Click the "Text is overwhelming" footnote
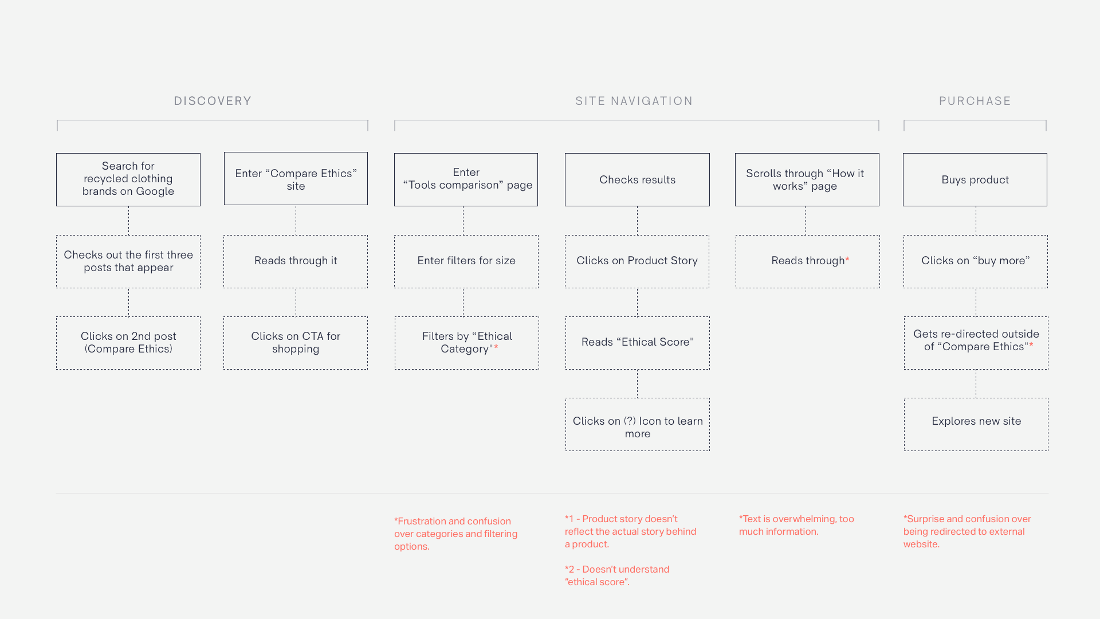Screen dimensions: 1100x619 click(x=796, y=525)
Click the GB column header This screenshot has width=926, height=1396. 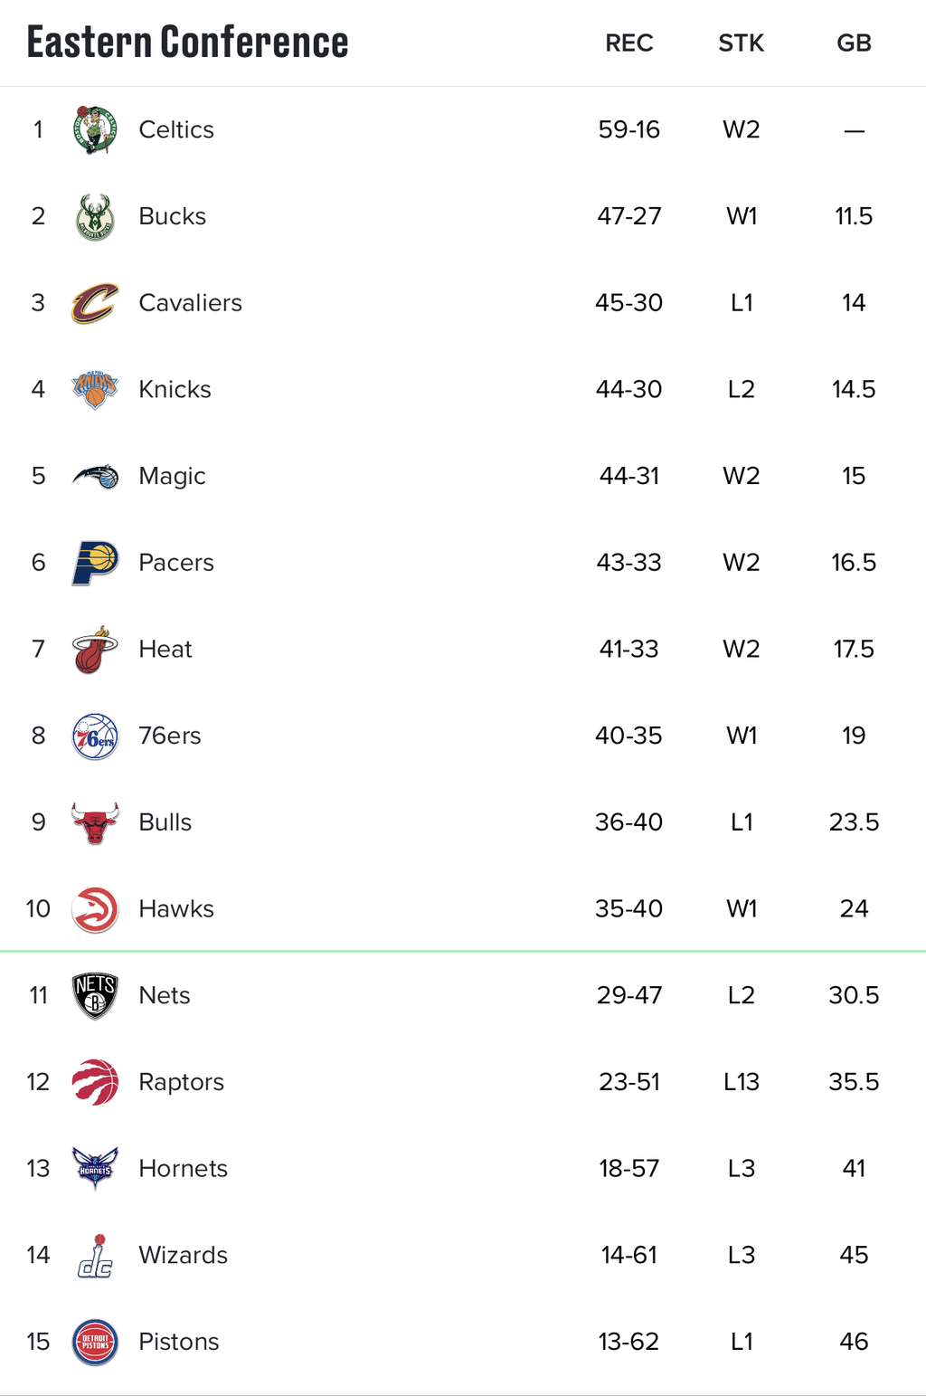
□ □ □ □ □ □ □
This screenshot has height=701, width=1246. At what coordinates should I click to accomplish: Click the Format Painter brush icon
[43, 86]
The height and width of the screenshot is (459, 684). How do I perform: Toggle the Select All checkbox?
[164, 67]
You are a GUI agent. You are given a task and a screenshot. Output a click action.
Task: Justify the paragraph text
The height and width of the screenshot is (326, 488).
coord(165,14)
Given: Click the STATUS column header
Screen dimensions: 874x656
□ □ □ □ □ □ □
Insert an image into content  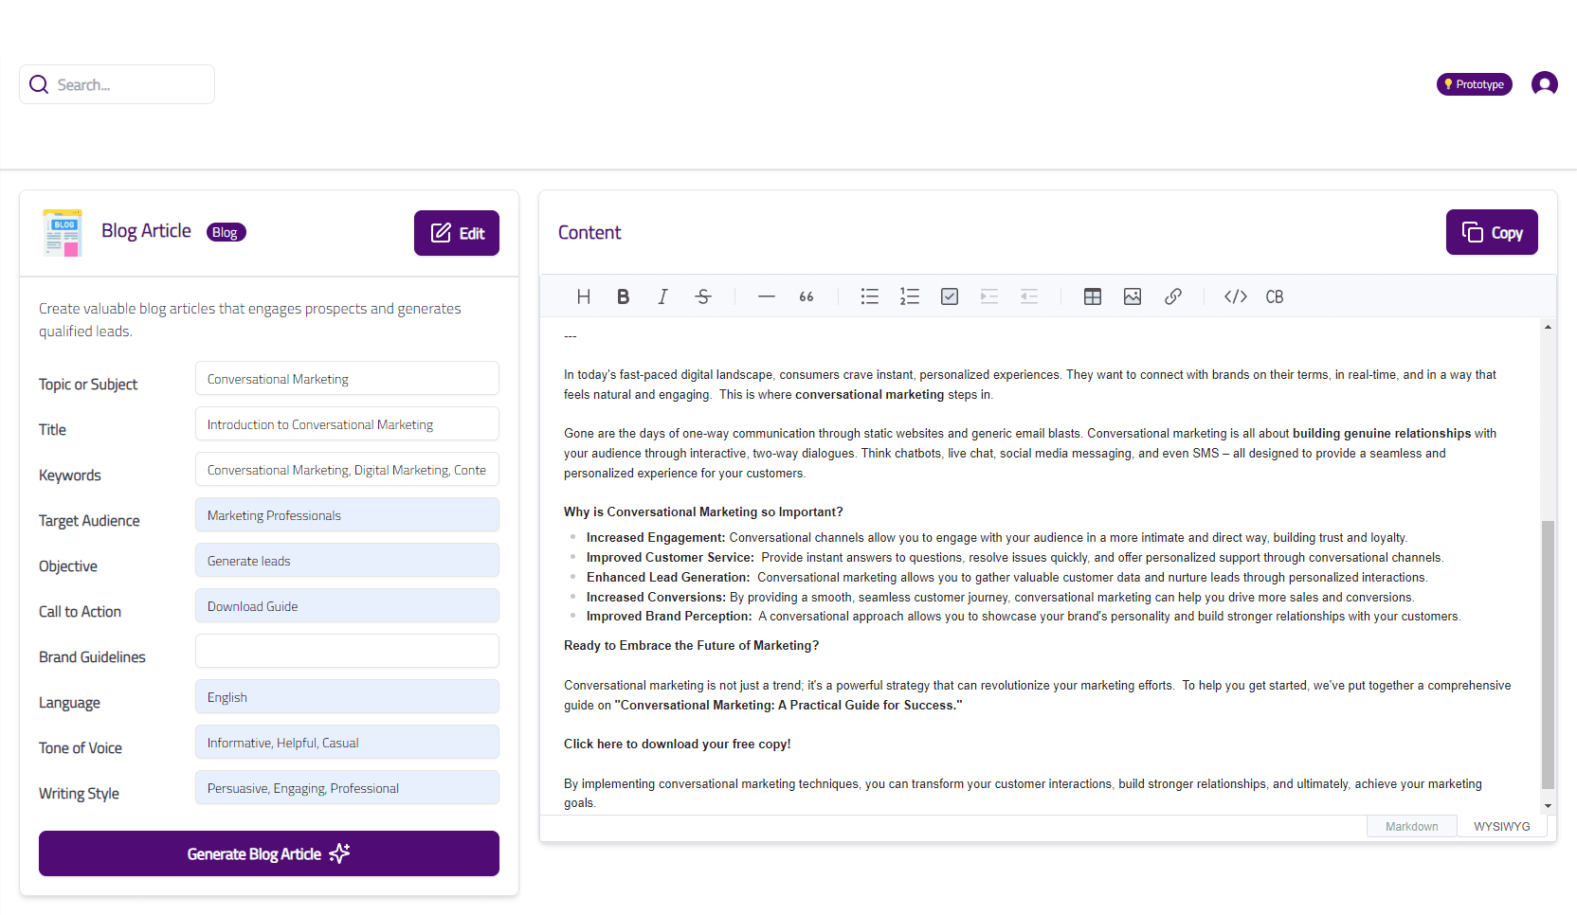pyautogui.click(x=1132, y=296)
□ □ □ □ □ □ □
Copy the rows word for word, starting at the line that contains "The height and width of the screenshot is (459, 684)." and ending at the line that contains "Screen dimensions: 874x656".

The height and width of the screenshot is (459, 684). How do I perform: Toggle the Select All checkbox?
[164, 67]
You are a GUI agent. You are given a task and a screenshot. Output a click action.
Task: Justify the paragraph text
The height and width of the screenshot is (326, 488).
coord(165,14)
Given: Click the STATUS column header
Screen dimensions: 874x656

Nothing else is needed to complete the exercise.